++++ Data for analysis ++++

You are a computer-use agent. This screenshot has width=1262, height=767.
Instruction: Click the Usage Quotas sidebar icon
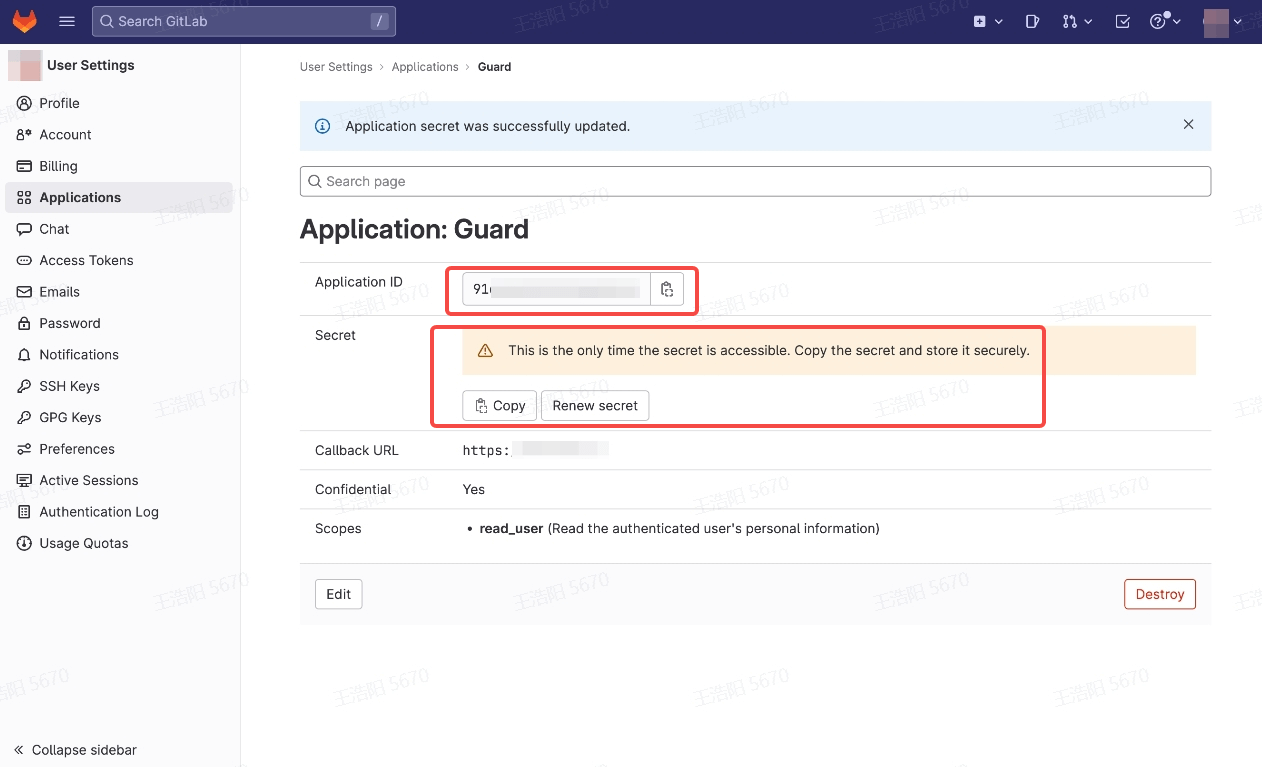(24, 543)
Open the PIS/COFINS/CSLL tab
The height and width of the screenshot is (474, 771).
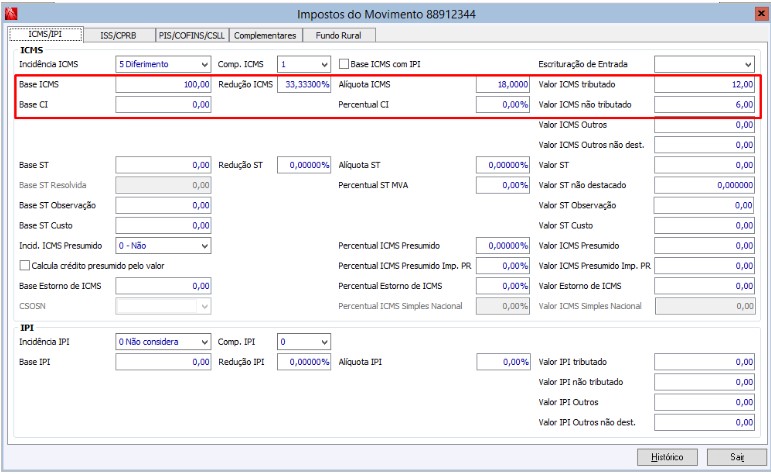point(192,35)
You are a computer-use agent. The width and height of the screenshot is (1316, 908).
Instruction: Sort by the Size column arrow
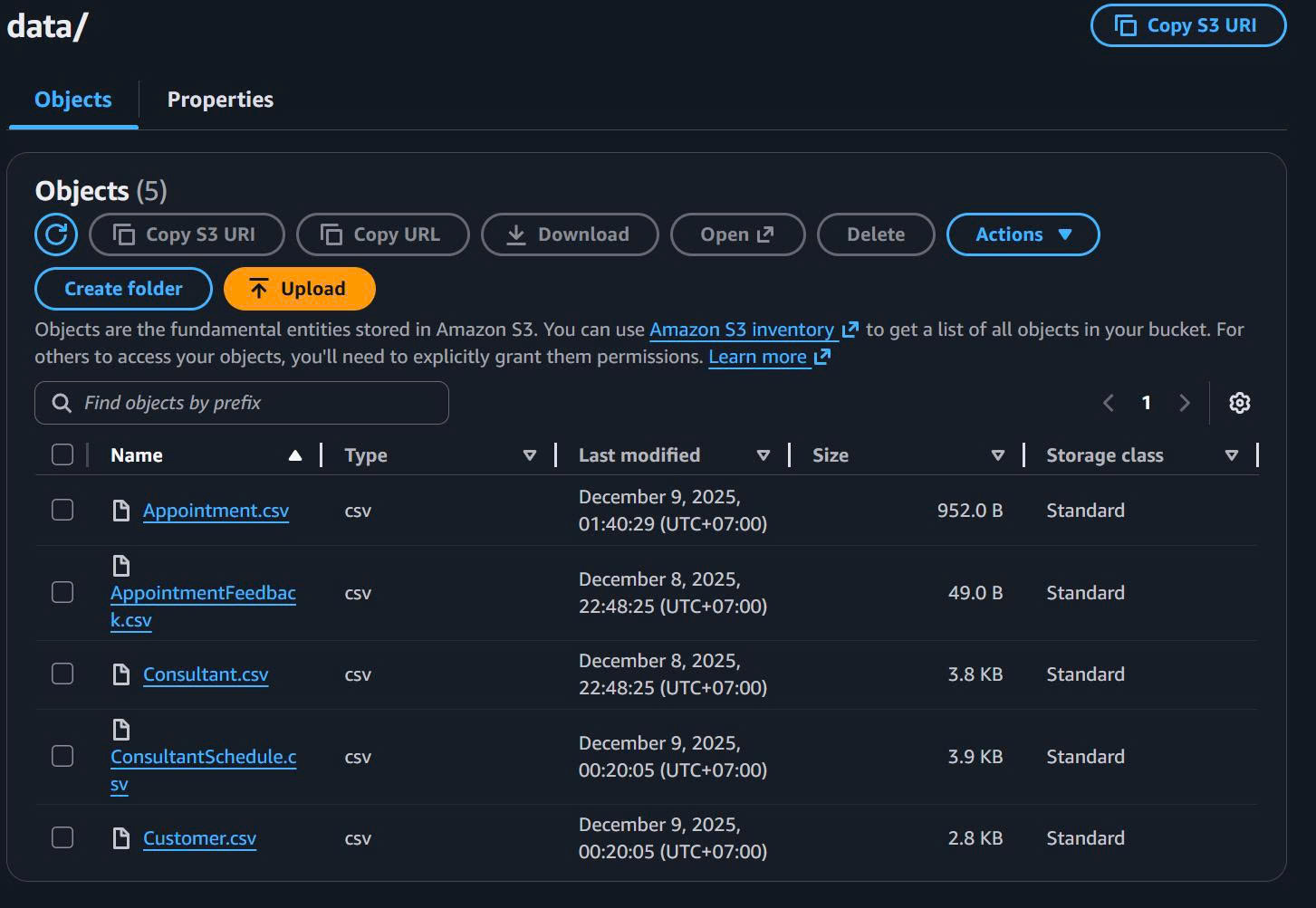click(x=997, y=455)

++++

● Instructions for the task
Could you retype all the entries above exactly, without the pictures?

● Written solution
You are a computer-use agent. This screenshot has width=1262, height=767.
Instruction: Click the Usage Quotas sidebar icon
(24, 543)
Open the PIS/COFINS/CSLL tab
The height and width of the screenshot is (474, 771).
point(192,35)
You are a computer-use agent. The width and height of the screenshot is (1316, 908).
Instruction: Sort by the Size column arrow
click(x=997, y=455)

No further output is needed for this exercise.